Directed by Sarah Polley. Starring Michelle Williams, Seth Rogen, Sarah Silverman, Luke Kirby 16 cert, Cineworld/IFI/Light House, Dublin, 116 min
SHE LOOKS sorta like Michelle Williams. But what’s that thing on her face? What now? A smile? Ms Williams, an actor who is rarely mistaken for Goldie Hawn, finally gets a shot at levity in Sarah Polley’s deceptively sunny morality play, just before she’s obliged to revert back to her familiar miserablist tropes.
At times, Williams’s Margot could indeed pass for a romcom heroine. Our girl is a happily married aspiring writer when she bumps into rickshaw jockey Daniel (Luke Kirby), a cheeky sod who annoys and intrigues her in equal measure. Their chance encounter is extended when it transpires – in a shock movie coincidence – that Daniel and Margot live across the street from one another. Will chemistry lure her away from Lou (Seth Rogen), her cuddly, chicken- recipe writing husband?
The set-up says Jennifer Aniston but writer-director Sarah Polley’s treatment screams Liv Ullman. Following on from her surgically precise, unblinking Alzheimer’s drama Away From Her, the actor-turned-filmmaker makes brilliant use of naturalistic patter and observational beats.
Polley’s profound screenplay provides a steady drip feed of double meanings. Early on, Margot unwittingly nails her own shortcomings when she appears in an unnecessary wheelchair at the airport. She doesn’t like transition periods or being alone, she explains. The remarks dangle like Damocles over the picture.
Dramatic ironies pile up: Williams, fresh from My Week with Marilyn, adopts a creepy baby-doll voice to deliver sadistic sweet nothings to her spouse at home while establishing a similar series of couple in-jokes elsewhere. Her respective foils are excellent: Kirby is winningly brash, Rogen slyly low-key.

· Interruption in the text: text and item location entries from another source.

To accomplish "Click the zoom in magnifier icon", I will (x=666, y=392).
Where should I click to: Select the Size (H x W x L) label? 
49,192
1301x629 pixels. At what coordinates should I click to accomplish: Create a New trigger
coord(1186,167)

Polley repeatedly deploys picturesque pointers from romantic drama (gazing at the lighthouse, walks by the beach, lovely interiors) then blows them
to smithereens. Unhappily, her astute, ambiguous script is undone by the details.

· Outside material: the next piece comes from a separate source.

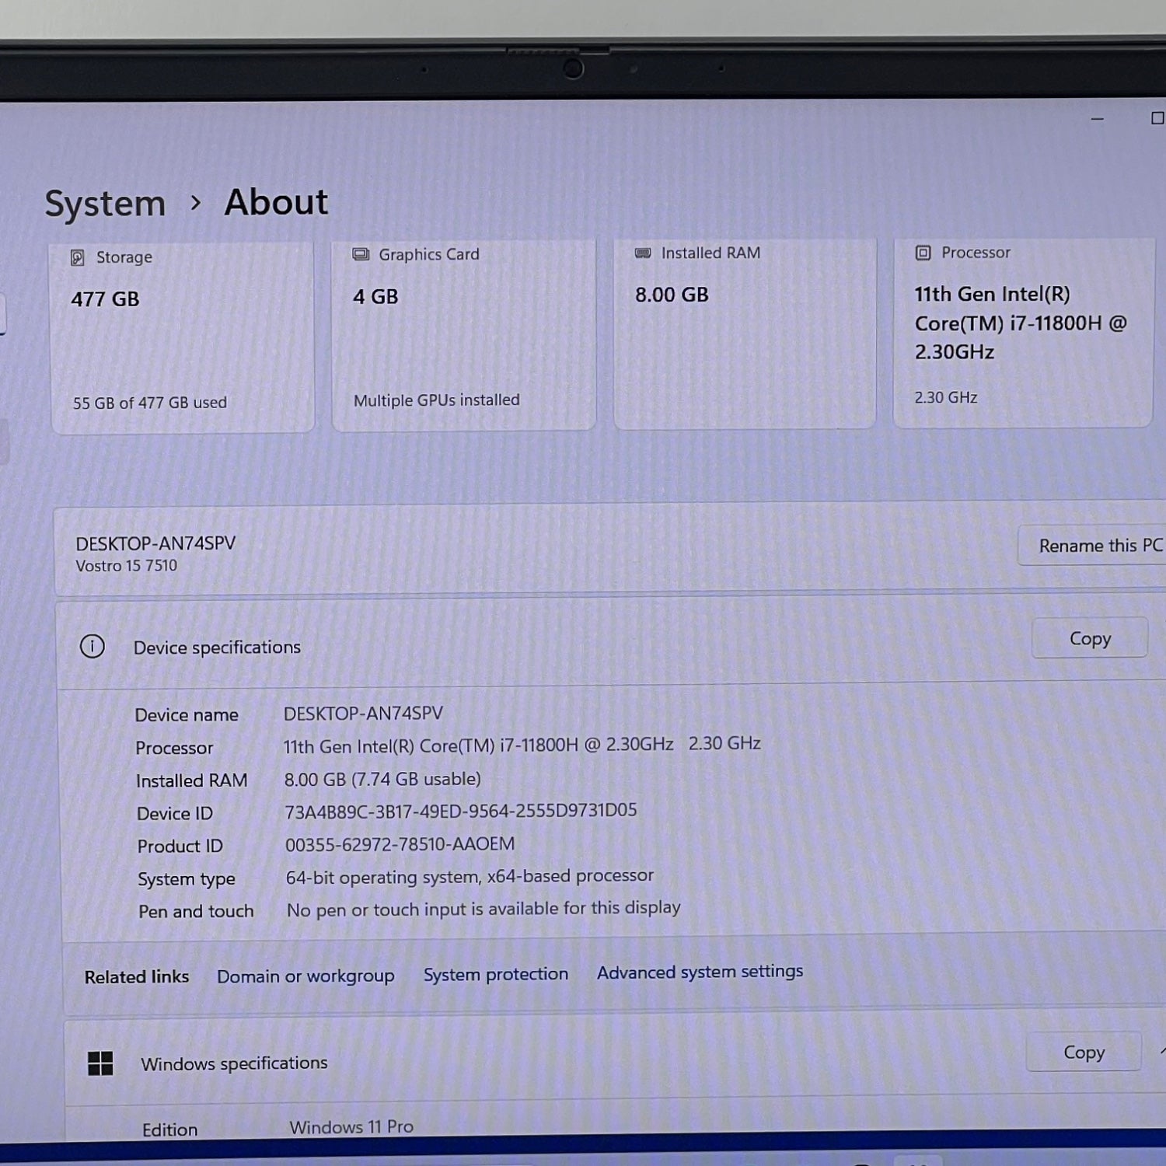Open the 477 GB Storage card
The image size is (1166, 1166).
click(183, 338)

Luc Montpellier’s camera bathes every scene with an eerie, midday haze, but even this flourish can’t disguise the unreality of the principal’s entropic world. Their swish, bohemian Toronto lifestyles are at odds with the street-smart material. The postal code offers a riot of Cool Canada snapshots, but the plush surroundings make Friends look like Serpico.
An otherwise wounding closing montage set to Leonard Cohen’s title song leaves you thinking: how on earth can they afford all this furniture?